## To do
Return the lines of the material below exactly, beginning with the line that has "1000x632 pixels." in it and finishing with the line that has "the 一般料率 pink" in it. Leave all pictures aside.

## Dataset content

■ ■ ■

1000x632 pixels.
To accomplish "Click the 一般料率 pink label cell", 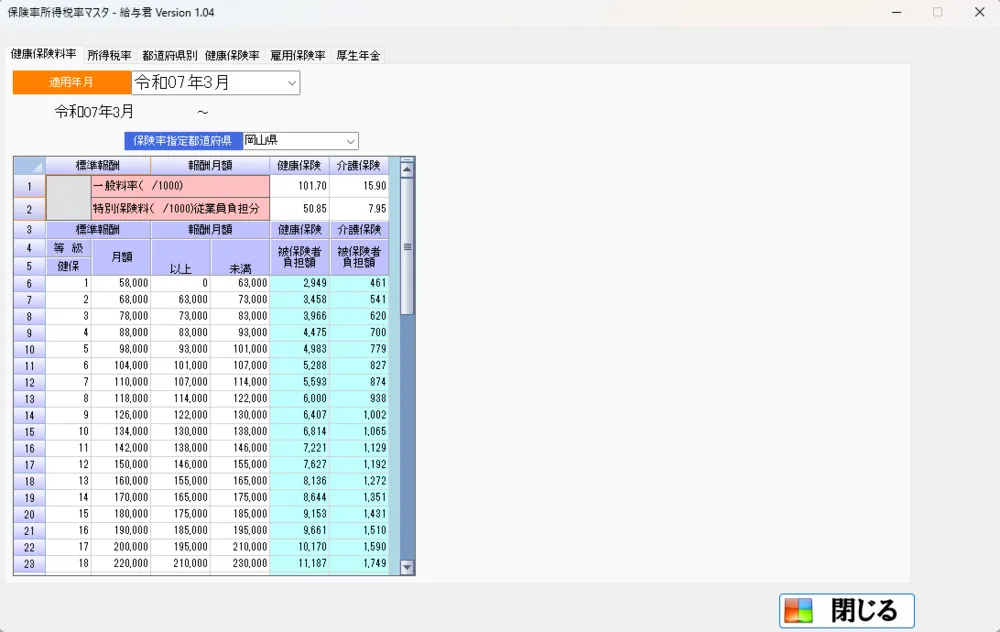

■ ■ ■

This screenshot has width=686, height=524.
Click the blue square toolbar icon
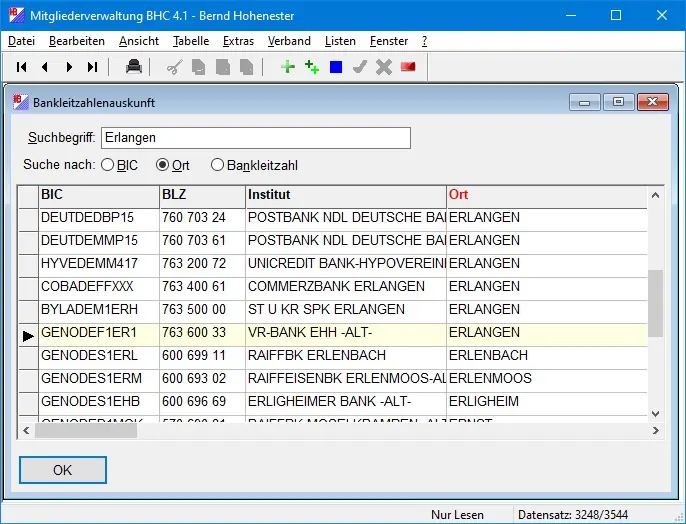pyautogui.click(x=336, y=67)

■ ■ ■

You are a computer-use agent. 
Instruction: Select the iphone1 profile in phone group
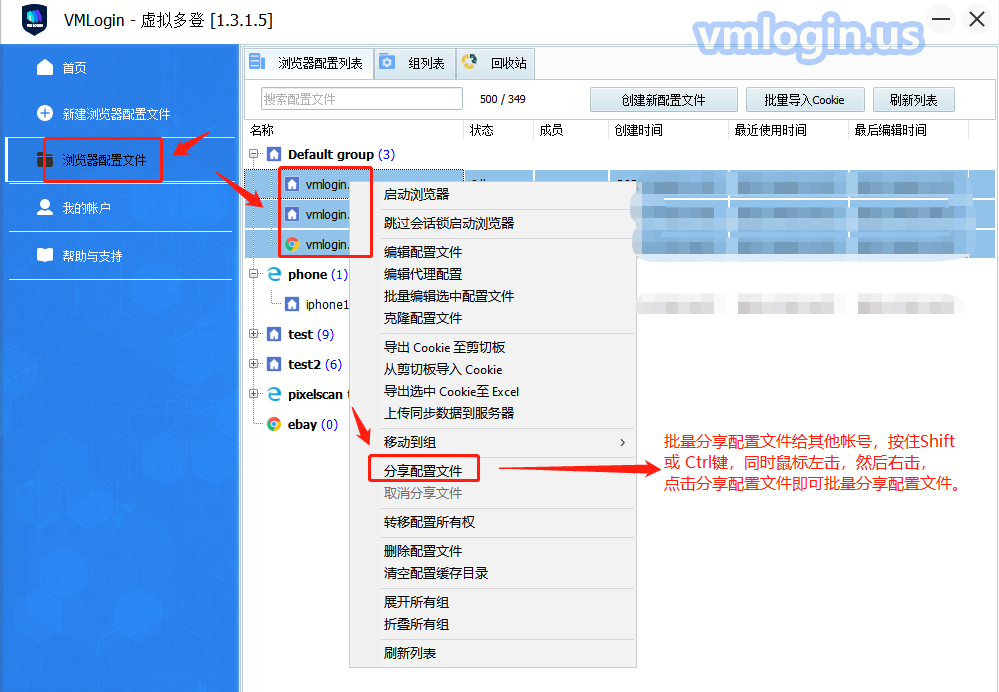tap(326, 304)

■ ■ ■

## Answer section
1000x632 pixels.
To accomplish "Click the 一般料率 pink label cell", 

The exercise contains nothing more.